I include these probably obvious observations about the BTM-2.1.2 XAPool:
- Because of the synchronized nature of XAPool.getConnectionHandle(), only one thread can obtain a connection at a time.
- Within the context of that lock, connections are tested to see if they are still alive. In my configuration, is penalty is fairly "low" because I use JDBC4 connections. But in the case of users who actually run a test query, all threads wanting a connection must wait on the lock until the database actually responds to the test query of the single acquiring thread.
While all of these changes sound extensive, the XAPool code is now 565 lines (ignoring added JavaDoc) compared to 524 lines in BTM-2.1.2. Additionally, while the improvements in concurrency brought by these changes might seem abstract or academic, they are anything but that. In fact, i don't hesitate to say the results are astounding.
For the exact same workload, here is a screenshot from JProfiler's Monitor Views showing the number of times a lock within XAPool was contended for, and total time threads spent blocked during the load test:
Looking again at the total time, at the bottom of the Duration column, you can see that a total of 372 milliseconds were spent blocked on XAPool during the workload.
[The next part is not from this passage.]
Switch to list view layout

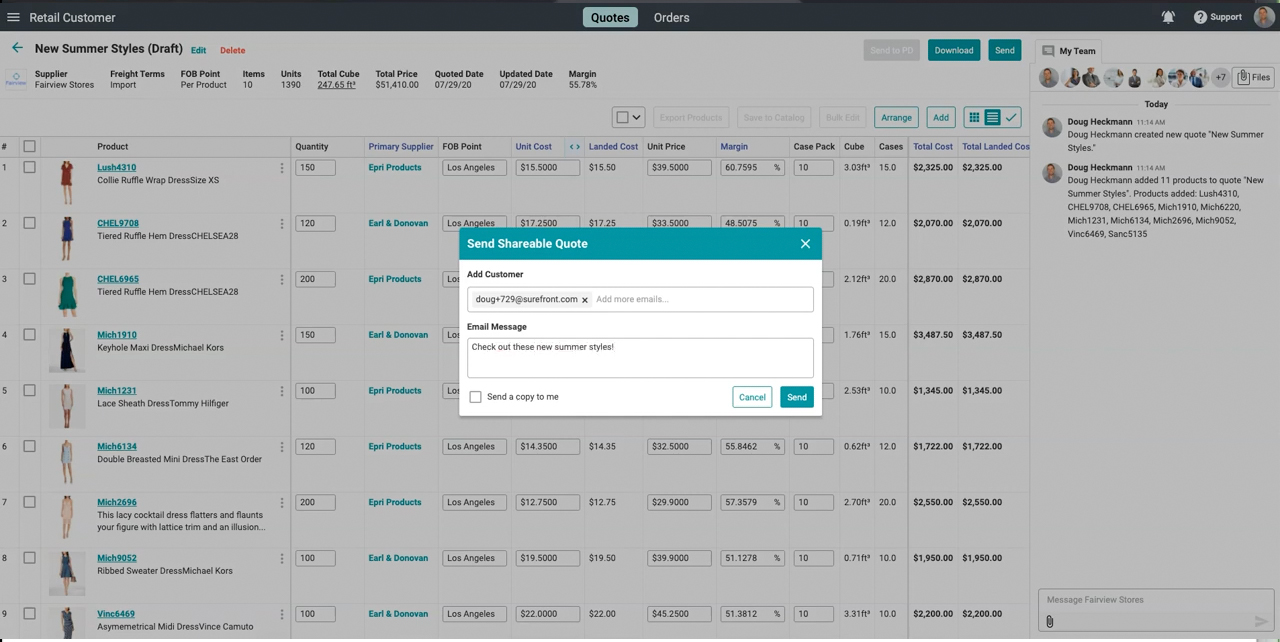click(x=992, y=118)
Compared to ~76 seconds in BTM-2.1.2.
This is not because of "lock duration" but because of less lock contention. Compared to BTM-2.1.2 where there were 26269 lock contentions in XAPool, in BTM-2.2 there were only 21.
To be clear, the difference between BTM-2.1.2 and BTM-2.2 is dramatic for my company's product. Bitronix went from a component that often showed up high on the radar when profiling our overall application (both in CPU and lock-contention), to a component that is largely transparent to us. Before, we had to "filter out" Bitronix when searching for performance problems in our application. With BTM-2.2 that is rarely necessary.
Having seen the gains in BTM-2.2, it would be hard to "go back" to the current release version, and as it stands we intend to use BTM-2.2 in our next product release.